Fonti dell’intelligence siriana dicono a The Cradle che le forze statunitensi in Siria sono aumentate da 500 a 1.500 soldati, tutti entrati nel paese attraverso il valico di frontiera di Al-Waleed dall’Iraq. Nel frattempo, un alto ufficiale delle guardie di frontiera irachene rivela che ci sono “indizi di un’imminente operazione militare da parte dell’esercito americano sul lato siriano del confine con l’Iraq”.
Una fonte senior della sicurezza del Servizio antiterrorismo iracheno (CTS), d’altro canto, riferisce a The Cradle che “gli americani che incontriamo settimanalmente al Joint Operations Command e che ci informano di tutti i loro movimenti e attacchi aerei all’interno territorio iracheno contro l’Isis, non ci ha informato di alcuna operazione militare all’interno del territorio iracheno”.
Puntate e alleanze
I sospetti sulle manovre militari statunitensi aumentarono ulteriormente il 7 agosto, quando il ministro della Difesa iracheno Thabet al-Abbasi fece una visita segreta a Washington, accompagnato da importanti comandanti dell’esercito e dal capo del CTS.
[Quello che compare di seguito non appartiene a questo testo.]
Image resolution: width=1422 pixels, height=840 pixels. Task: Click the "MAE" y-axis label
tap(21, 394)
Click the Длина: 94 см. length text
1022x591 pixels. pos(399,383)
Sebbene i dettagli della visita rimangano segreti, fonti private dicono a The Cradle che ai funzionari iracheni è stata presentata una nuova strategia di dispiegamento per le forze statunitensi nella Siria orientale. L’attuazione di questa strategia è prevista una volta conclusi gli sforzi di rinforzo degli Stati Uniti.
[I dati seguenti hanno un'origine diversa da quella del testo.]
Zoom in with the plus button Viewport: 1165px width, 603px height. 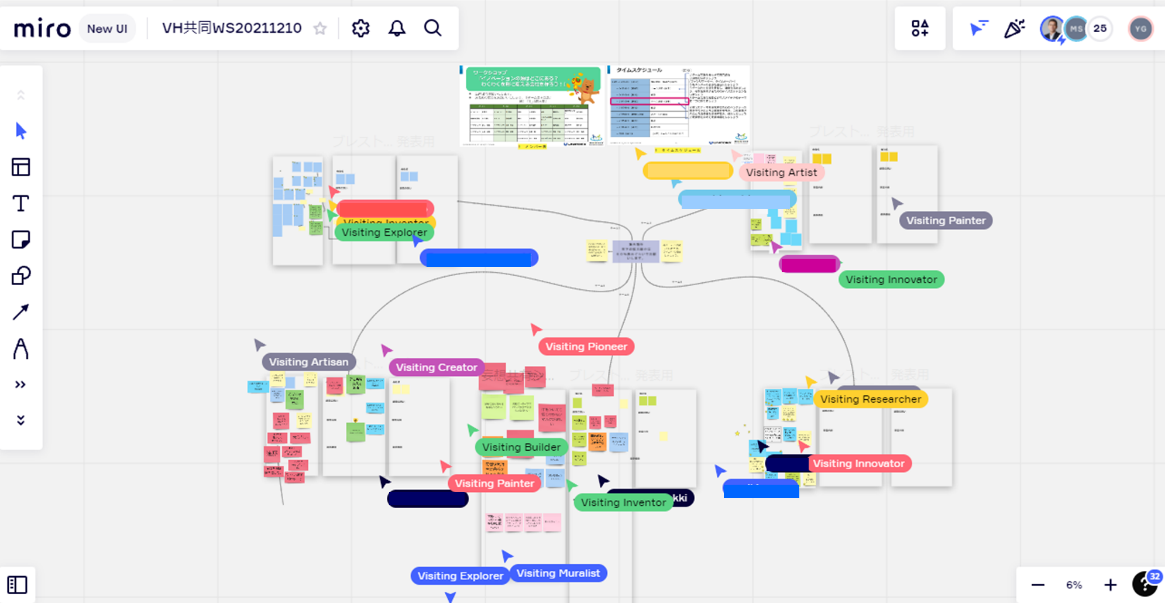point(1110,585)
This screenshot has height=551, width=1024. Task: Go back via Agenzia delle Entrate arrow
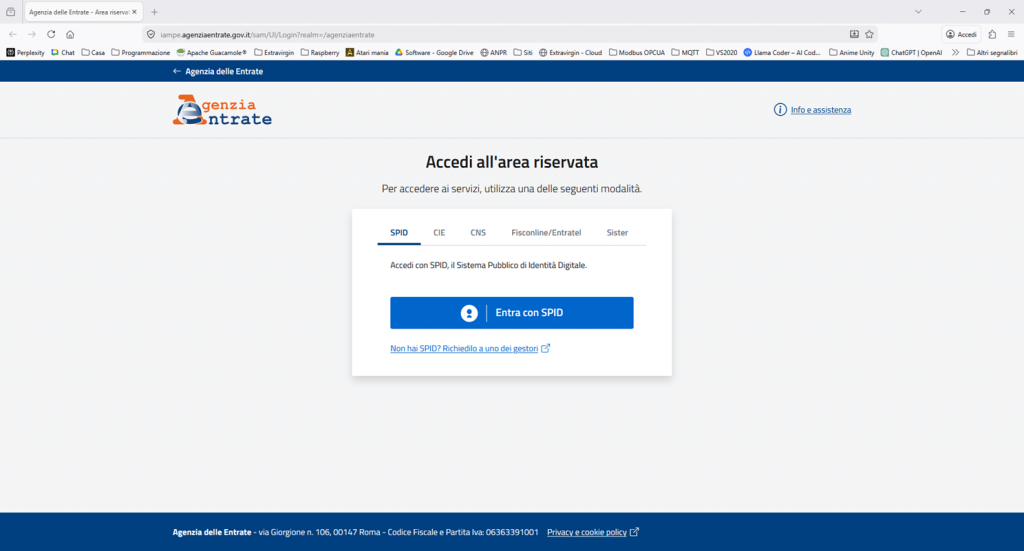coord(217,71)
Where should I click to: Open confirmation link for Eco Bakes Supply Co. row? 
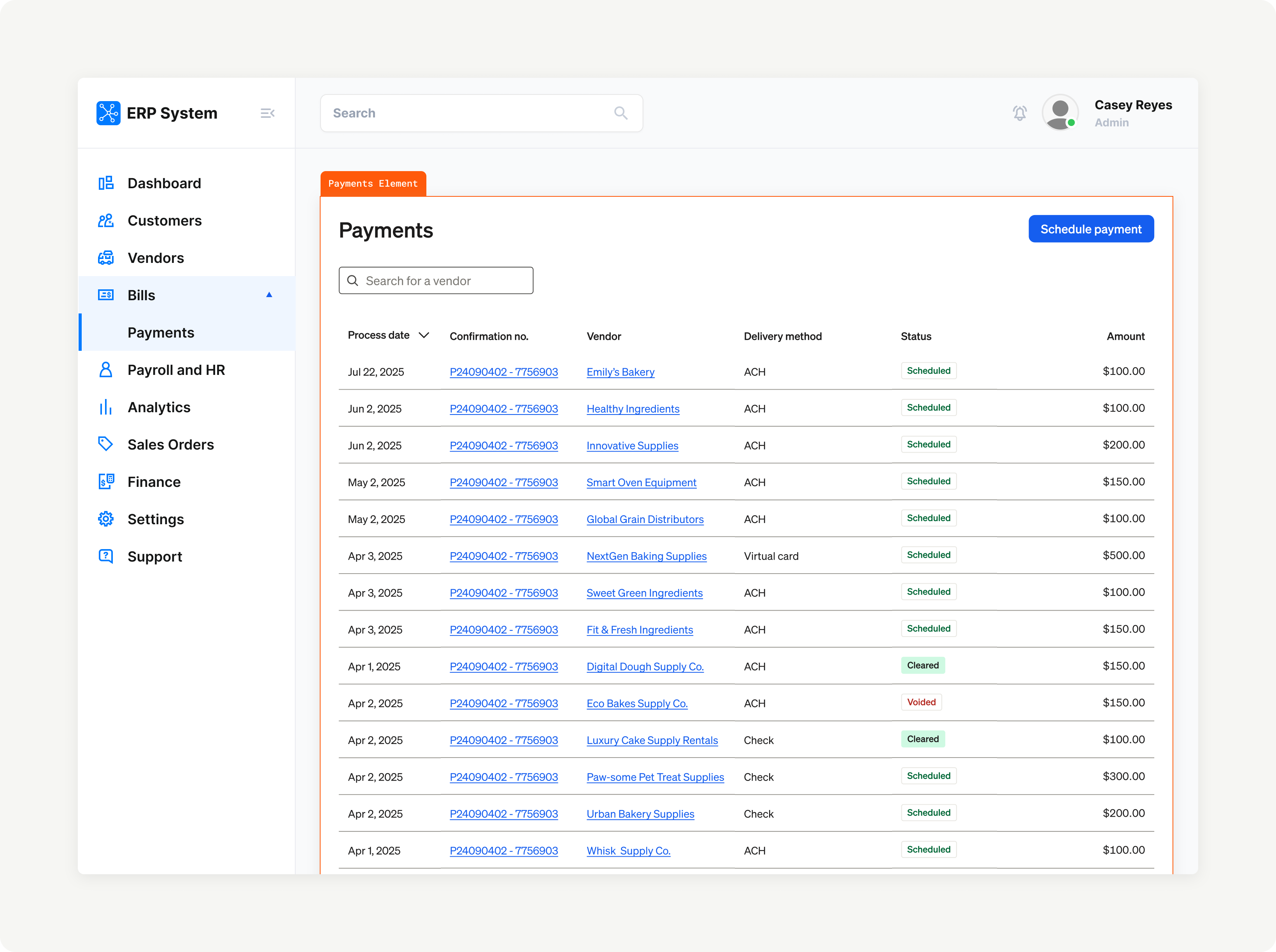(503, 704)
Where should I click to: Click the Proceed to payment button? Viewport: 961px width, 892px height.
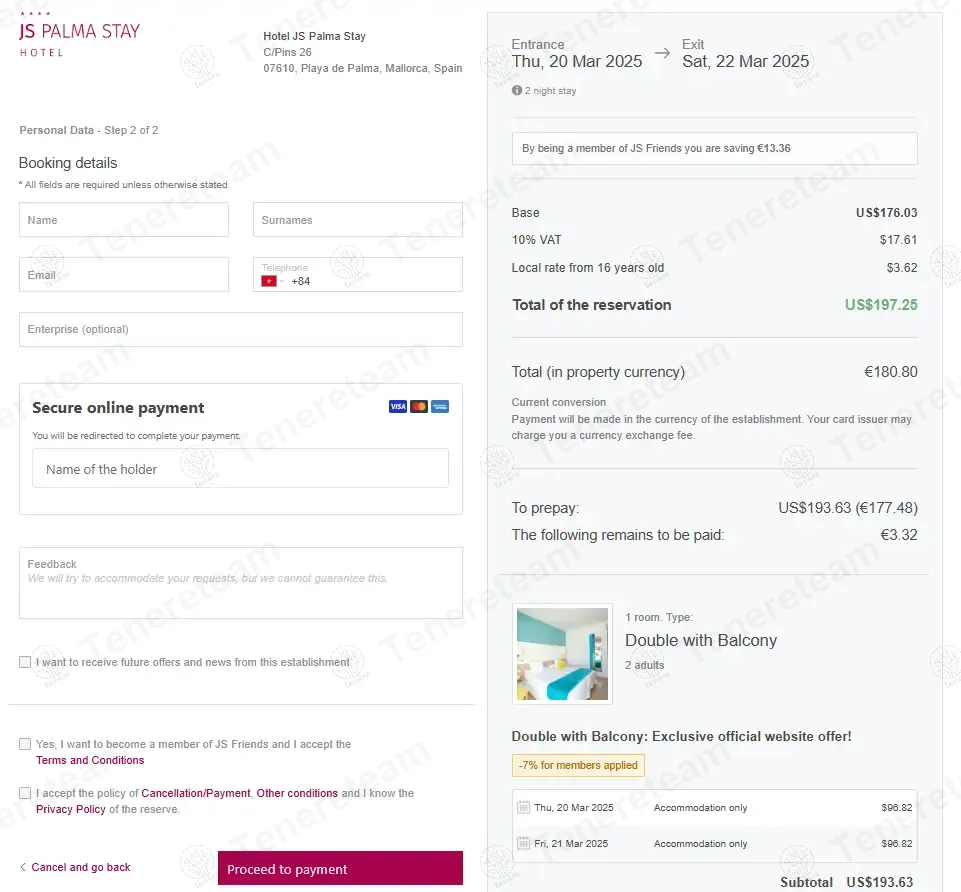click(340, 869)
Le fonti aggiungono che gli americani hanno sottolineato la necessità di neutralizzare le fazioni armate sciite irachene e di prevenire il loro coinvolgimento in potenziali scontri tra le forze statunitensi e l’SAA lungo il confine iracheno. Come ha detto a The Cradle Ghazi Faisal, direttore del Centro iracheno per gli studi strategici, l’interesse degli Stati Uniti per la Siria non sembra essere diminuito di una virgola:
“Il piano di Washington in Siria ha tre assi: costringere Mosca a portare più forze in Siria per alleviare la pressione sull’Ucraina, bloccare la presenza iraniana in Siria e tagliare la fornitura iraniana di missili avanzati a Hezbollah in Libano”.
Qamishli, una città situata nel nord-est della Siria a circa 680 km da Damasco, emerge come un potenziale epicentro per lo scontro in corso tra gli interessi statunitensi e russi, a causa delle sfere di influenza coesistenti tra le forze statunitensi e le SDF da un lato, e dall’altro , la posizione militare russa in un aeroporto locale.
In questo intricato mix, anche diverse fazioni militari allineate sia con Teheran che con Damasco rivendicano queste aree. Kirill Semenov, esperto del Consiglio russo per gli affari internazionali, osserva che “In caso di provocazione da parte di qualsiasi parte, tutte le possibilità saranno disponibili”.